In my account it says 90,000 TPM. Also, I’m using gpt-4 for all of my requests. Since this model allows only 40,000 TPM, would a potential rate-limiting mitigation strategy be to switch to a different gpt-4 level model such as gpt-4-0314 to give my organization access to an additional 40,000 TPM? Or, is the 40,000 TPM limit for any of the gpt-4 models?
Thanks so much!
Hi and welcome to the Developer Forum!
The rate limits are per organisation, so swapping models would not help in this situation. You’re not the first to have thought of it
I understand that the rates are per organization, but if I have 90,000 TPM for chat models for my organization, can I use up 40,000 TPM for gpt-4 and then use up another 40,000 TPM for a different gpt-4 model (gpt-4-0314). Does that make more sense?
The rate limits cannot be cross-model, as there are different TPM across different classes of model.
You can look at the decreasing rate limit count in the headers of requests to see which specific models would affect the counts of others.

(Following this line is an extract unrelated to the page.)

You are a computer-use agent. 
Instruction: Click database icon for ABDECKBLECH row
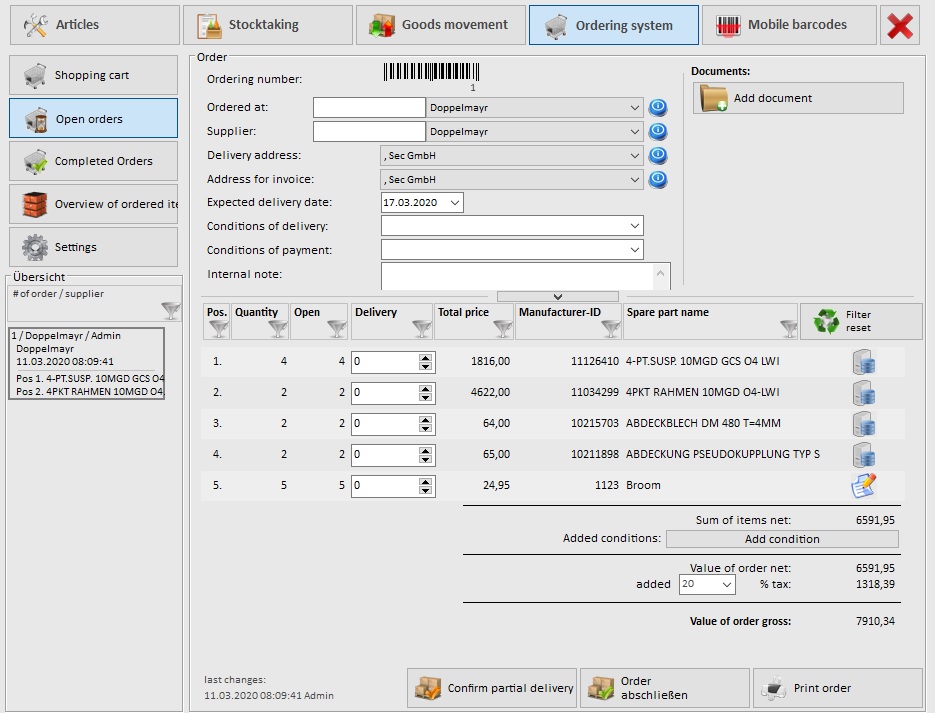pyautogui.click(x=863, y=424)
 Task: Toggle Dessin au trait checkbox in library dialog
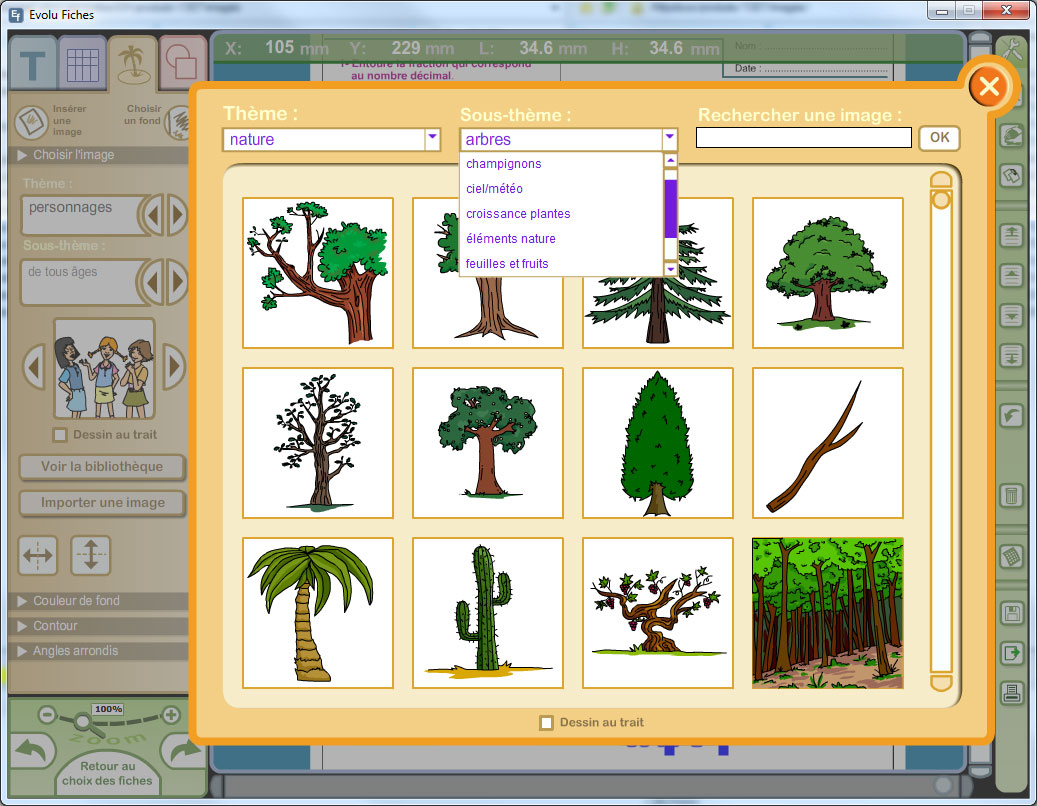pyautogui.click(x=546, y=722)
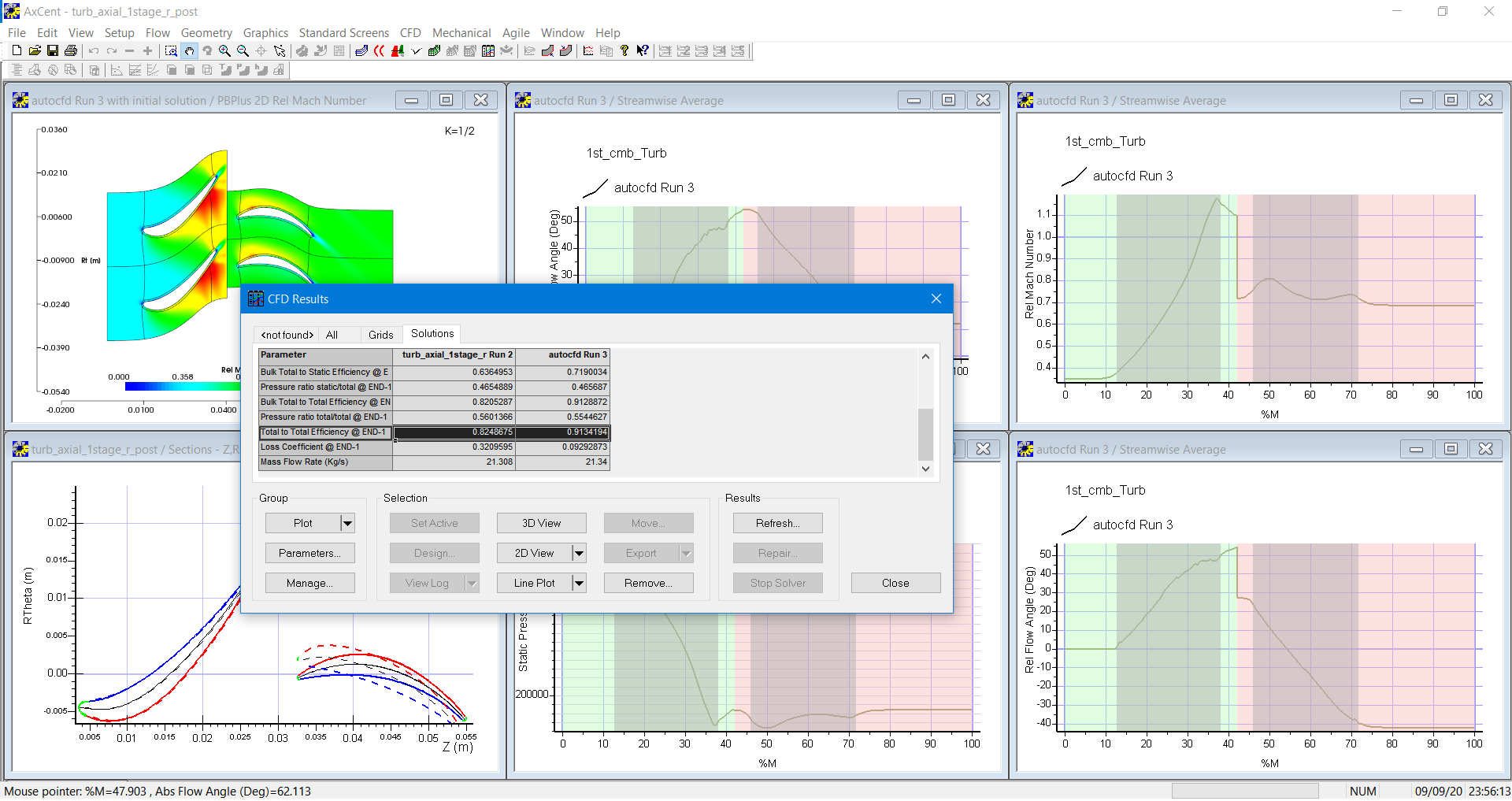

Yes, it makes perfect sense, but the Rate limit will still kick in at 40k regardless of if you swap model from “gpt-4” to “gpt-0314” or any variation thereof. The whole point of rate limits is to ensure the system remains performant for everyone, so there is a lot of load balancing and careful allocation of new resources to new applications going on, bypassing this would cause problems for everyone.
Got it! And if I switch to a different model altogether such as 3.5, would I able to use those additional TPM up to my total allotted 90K TPM?
I’ve not actually tried, but that would seem reasonable and in keeping with the documentation.